Participants in the Son-of-BOSS tax shelter have maintained their perfect losing record in the Tax Court. Therefore, another Son-of-BOSS deal has failed to produce its promised loss deductions.
Son-of-BOSS Arrangements
Son-of-BOSS is a variation of a slightly older tax shelter known as the “bond and options sales strategy,” or BOSS. Son-of-BOSS transactions take many forms, but they all have one thing in common: Assets that are encumbered by significant liabilities must always be transferred to a partnership. The goal is to increase basis in that partnership or in the assets themselves. The liabilities are usually obligations to buy securities. However, they are typically not completely fixed when they are transferred to the partnership.

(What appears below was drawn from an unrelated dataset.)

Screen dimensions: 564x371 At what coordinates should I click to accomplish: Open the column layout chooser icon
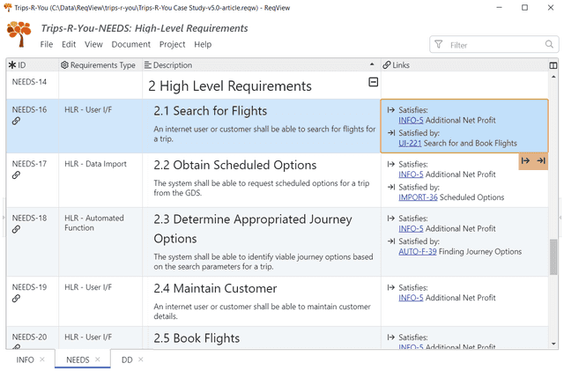coord(553,65)

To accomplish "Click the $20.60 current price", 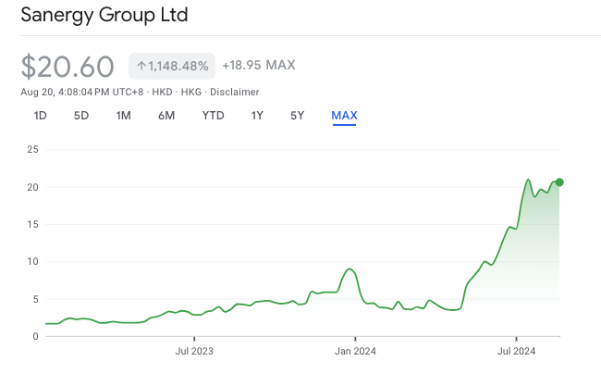I will point(67,67).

This contingency is supposed to let the partnership treat the liabilities as uncertain. This, in turn, is supposed to let the partnership ignore the liabilities in computing basis. The result is supposed to give the partners basis in the partnership or in the assets themselves. This increased basis is supposed to translate into large loss deductions for the partners, all with no actual economic losses. The Tax Court has yet to fall for the scheme.
Invalid Partnerships
The Court has used several theories to reject Son-of-BOSS losses. In this case, the Court once again relied on the fact that the two partnerships involved in the transactions did not actually exist. The partnerships were invalid because they were created only to carry out tax avoidance schemes. Thus, their members never intended to run any business through them.

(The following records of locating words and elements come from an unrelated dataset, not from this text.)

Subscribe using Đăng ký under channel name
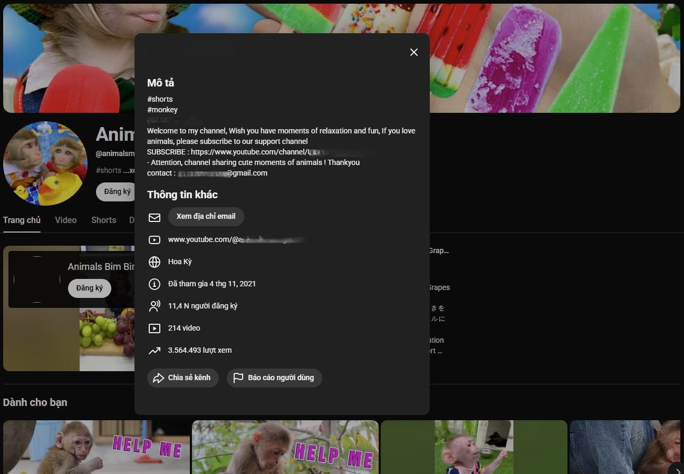 click(117, 191)
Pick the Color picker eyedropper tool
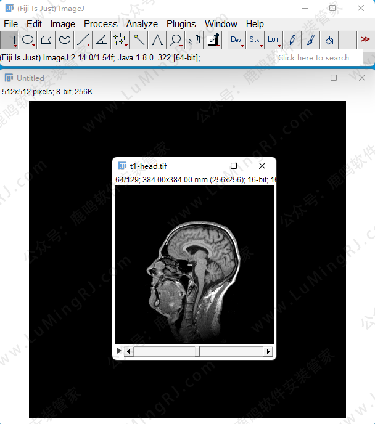 [x=213, y=40]
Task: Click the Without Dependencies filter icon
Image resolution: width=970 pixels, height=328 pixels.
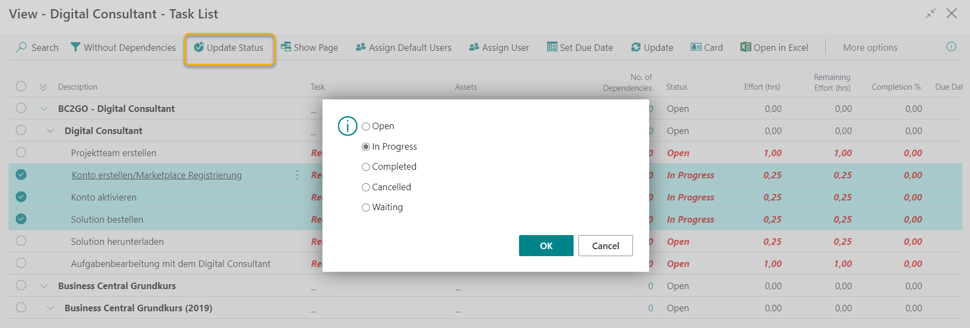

The partnerships also failed the “prongified” test for determining whether the parties intended to and did, in fact, join together for the present conduct of an undertaking or enterprise. One managed to scrupulously adhere to the formal requirements for looking like a partnership. However, it did not display any objective indication of a mutual combination for the conduct of an ongoing enterprise. The second partnership barely even went through the motions. It filed partnership returns and issued K-1s to its purported partners. However:
- there was no evidence the purported partners made any contributions to the partnership;
- the partnership did not have a formal operating agreement;
- the partnership did not conduct any business in its own name;
- there was no real profit for the partners to control or withdraw; and
- the partnership did not keep any books or records.

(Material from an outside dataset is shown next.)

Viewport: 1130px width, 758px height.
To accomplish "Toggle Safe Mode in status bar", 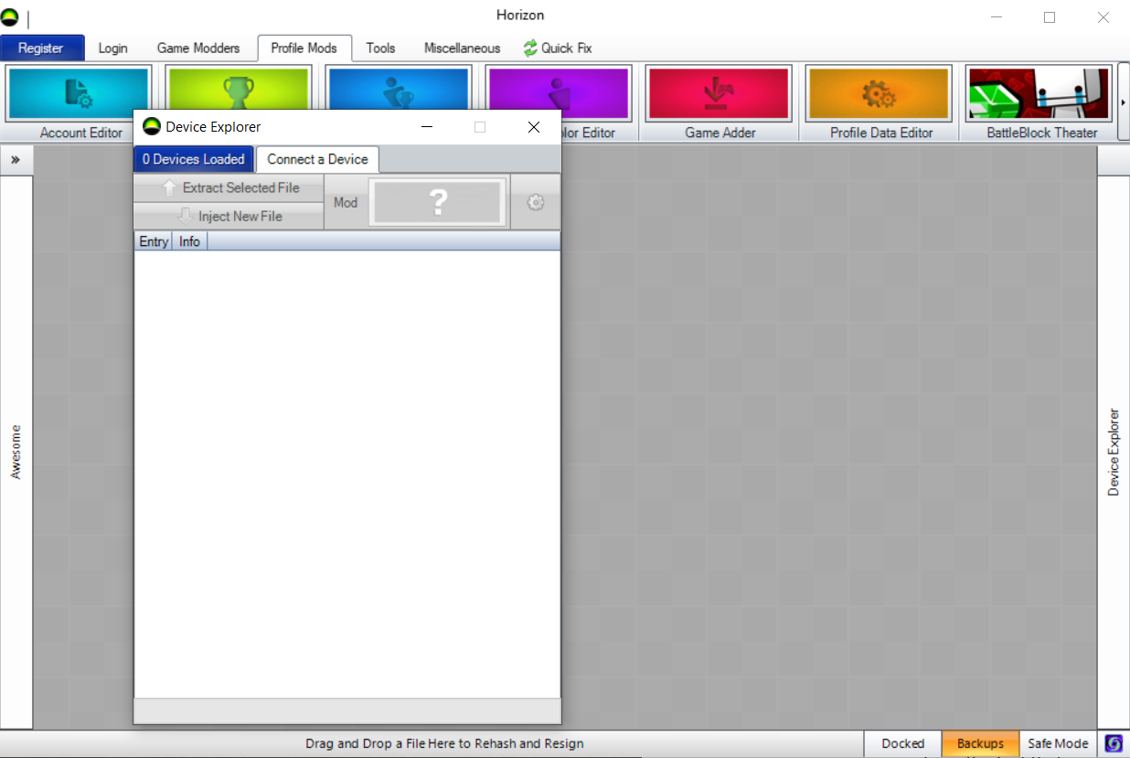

Since the partnerships were invalid, they were simply disregarded. Thus, the purported partners were treated as directly engaging in the partnerships’ activities and directly owning the partnerships’ property.
This meant that the supposedly separate long and short options that were the heart of the transaction were actually a single-option spread. Thus the options were part of one contract, and they could not be separated to produce artificial losses.